|
Beşiktaşın
tarihi zaferi
Beşiktaşlıyım diyen
zihniyetin, tarih sayfasında yazılı olan ve anılarda yer alan oluşumu,
siyah-beyazlıları benzerlerinden çok farklı kılmaktadır. Mevcudiyette varolan
değerlere sahip olmak, ayakta kalmanın kaçınılmaz şartlarındandır. Bugün Beşiktaş’ın
geldiği nokta bunun en güzel göstergesidir. Yedi
yıl sonra şampiyonluk geliyor ve şampiyonluk şarkıları söyleniyor ise, mutlaka
geçmişin izlerinin etkisi var.

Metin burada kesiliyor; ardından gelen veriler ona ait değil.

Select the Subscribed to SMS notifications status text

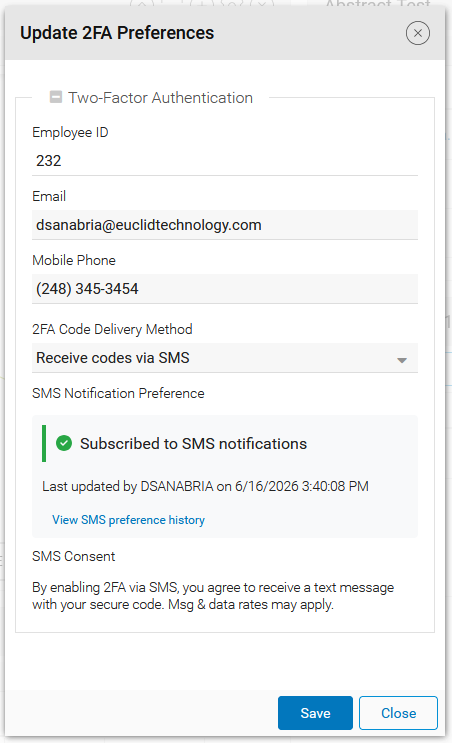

Birileri 100. yıl aşkını ‘baskı’ olarak
nitelendirse de, tarihin derinliklerinden gelen anlayışın günümüze uyarlanmasının
mutlu sona ulaşmakta büyük etkisi olduğu görülmektedir. Bundan sekiz sezon önce
siyah-beyazlı ekiple özdeşleşen efsane başkan Süleyman Seba’nın yanında
Şampiyonluk yaşayan Serdar Bilgili, yeni bir başarıya imza attı ise, bunda Beşiktaş’ın
geçmişten gelen çizgisinden ödün vermemesinden kaynaklanan pay çok oldukça fazladır.
Beşiktaşlı yalnız bugünle değil
mazisi ile de her defasında övünür durur. Kazanç sayıp, geçmişin deriliklerine
gidildiğinden, ‘iftihar’ edilmenin nedenleri apaçık ortaya çıkar; ‘1911
yılında Beşiktaş futbol takımının temellerini Şeref Bey atarken, kafalarda tek bir
düşünce vardı o da Fenerbahçe ve Galatasaray ile girilecek rekabette, rakiplerin
üstesinden gelebilmekti...’ Takım bugünkü forma rengi ile kurulduğu yıllarda aynı
değildi, bunun bir tek açıklaması vardı ‘Balkan savaşında verilen kayıpların
anısına renkler içinde bulunan kırmızı-siyah, Balkan
toprakları geri alınıncaya kadar spor alanlarında siyah-beyaz renklerle mücadele
etmeye karar verirdi...’ Şimdi olduğu gibi futbol tutkusunun seyir zevki ile
yılların nasıl geçtiğini o zamanlarda da anlaşılamamıştı. 16 Haziran 1933
tarihinde Fenerbahçe ile oynanan maçın berabere tamamlanıp, Şampiyonluğun tarihi
rakibe kaptırılmasının bir başka anısı, siya-beyazlı ekibe yapılan ‘Kartallar
gibi hücum ediyorlar’ ‘Kara Kartal gibi çelik’ benzetmeleri, bugün kendisine
Kartal denilmesinin en önemli neden teşkil ediyordu. Tribün desteği ve tezahürat coşkusu,
sahadaki mücadelede yer alan güzelliklere de yansıdı. ‘Ali at, Metin at, Haydi
bastır kral Feyyaz sen de at. Ne Fener, ne Cim-Bom, Bu sene de Beşiktaş’ım Şampiyon’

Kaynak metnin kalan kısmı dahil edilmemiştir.